The early groundwork for this already has been laid. Last spring, Warner Music Group (WMG) added interactive booklets based on Apple's Quicktime software to about 75 albums sold on iTunes, providing photos and links to more multimedia content. The problem was it was also based on Flash technology, which the latest version of Quicktime disabled due to a security flaw.
There is additional activity on the mobile front. All labels are working with phone manufacturers on the "mobile album" concept — a bundled digital package that includes the full song, ringtone, wallpaper image and other assets for one price.
While a lyrics page is quite commonplace in the pages of a CD booklet, they are nonexistent with digital music files. In fact, most digital music services only let users search for songs by artist, track or album name. None have an integrated lyrics search tool, and you certainly can't download lyrics to your iPod or other device.
Slowly, things are changing. Yahoo Music last year launched the first publisher-authorized online lyrics search page thanks to Gracenote, which has taken on the task of untangling the Gordian knot of music lyrics publishing rights for service providers.
That search page isn't integrated with the Yahoo Music Unlimited service, though. What's lacking is an affordable way to attach those lyrics to the digital file of the song they belong to. Digital music services would have to pay an extra fee per download to offer that capability, and devices would have to add a new "lyrics" tab or some other functionality for users to subsequently access the words while the song plays.
Look for Gracenote and its service provider partners to develop exactly that in the year ahead.
Perhaps the most fundamental changes coming to album extras are in the liner notes. In a CD booklet, it's all well and good to list a bunch of people to thank and leave it at that. In the digital age, liner notes become far more interesting.
Rather than thanking so-and-so producer for doing such a great mixing job or their family for support, digital albums can provide behind-the-scenes footage of the producer and band at work, or perhaps a "making of" featurette, interview Q&A, family photos/video, etc.

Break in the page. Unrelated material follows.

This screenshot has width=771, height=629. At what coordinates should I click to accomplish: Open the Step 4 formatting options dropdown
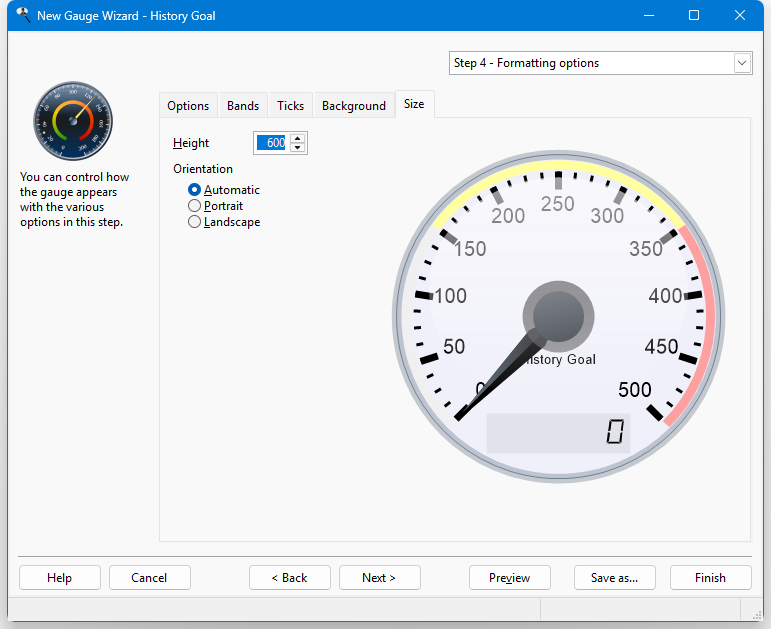tap(741, 63)
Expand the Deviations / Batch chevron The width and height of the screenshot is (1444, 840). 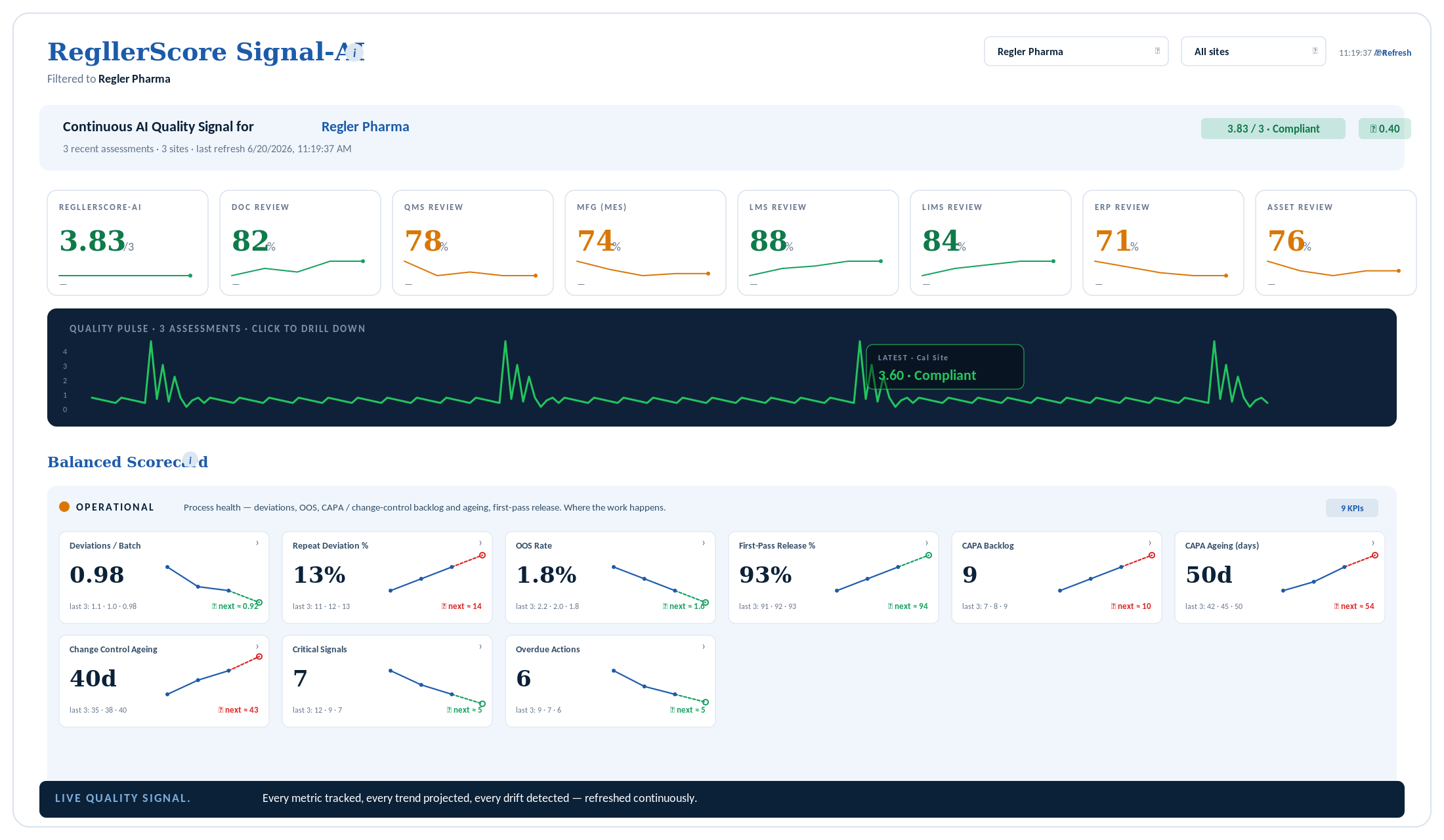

One area to look for such innovation is with the CDVU+ and MVI formats created by Walt Disney and WMG, respectively. Technically these are multimedia CD formats, not digital music formats. But both represent a step toward expanding the way all involved view a music product.
Both add what can best be called "digital magazines" to a CD that, when inserted into a computer, allow fans to access videos, link to online features, lyrics and more. These physical products represent the bridge between old-school CDs and the digital future. As labels focus on selling more digital albums instead of individual tracks in the new year, expect them to learn from these experiments and begin creating similar all-digital packages as well.